The clash is easy to define. This is a clash. Yesterday at work I clashed with a printer. The “culture clash” is where the mystery lies. In Toronto I had several culture clashes. The place is just too clean. I went to Chinatown and noticed that the Vietnamese are pushing out the Chinese. Is that a culture clash?
Define “culture clash” in the context of Salaspils? I’ve heard WWII and the Holocaust defined in my ways. This is the first where I’ve heard it defined as a “culture clash.”
“But there you go again saying that I’m “dismissing"."
And here I go again.
“To use you own words to me , “in your context"(meaning my context), actually is a broad generalization on YOUR part and an assumption of what I would call a “clash” in any given different context. Specifically in the context of Salaspils etc., to me a “clash” is equal to an armed confrontation.”

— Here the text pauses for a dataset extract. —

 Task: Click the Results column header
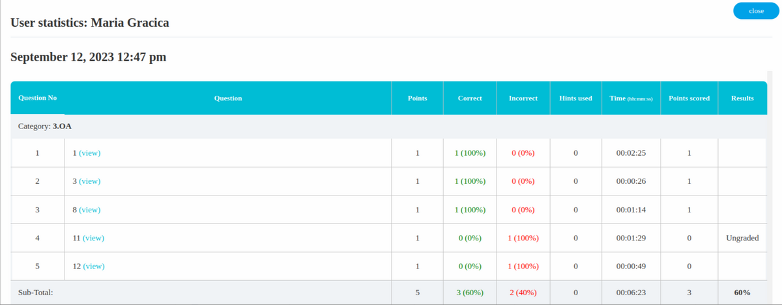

Well there you go. I guess we could all use a Thesaurus from time to time. Clash is equal to armed confrontation. Why stop there? I can find other synonyms if you really want to stretch the envelope.
Armed confrontation is equal to clash is equal to:
affray, argument, battle, brawl, break, broil, brush, bump, collision, concussion, conflict, confrontation, crash, discord, discordance, disharmony, dispute, donnybrook*, embroilment, encounter, engagement, fracas, fray, impact, jam, jar, jolt, jump, melee, misunderstanding, mix up, opposition, rift, riot, row, rumpus, run-in, rupture, scrap, scrimmage, set-to, shock, showdown, skirmish, smash, wallop
Is culture wallop the one you were going for? Maybe rumpus?
“You are indeed correct that depending on one’s definition of “clash” in its’ given context, a “clash” can lead to anything from an uncomfortable look given on the street, to a Jewish boy leaving Soviet Latvia for the West in the early 1970s, to atrocities committed with arms.”
Did you have a particular Jewish boy in mind? Or was that a random choice? And would you say that all three examples above are equal in any given context? I am reasonably uncomfortable when someone gives me a look on the street. It mmight lead to a contextual clash.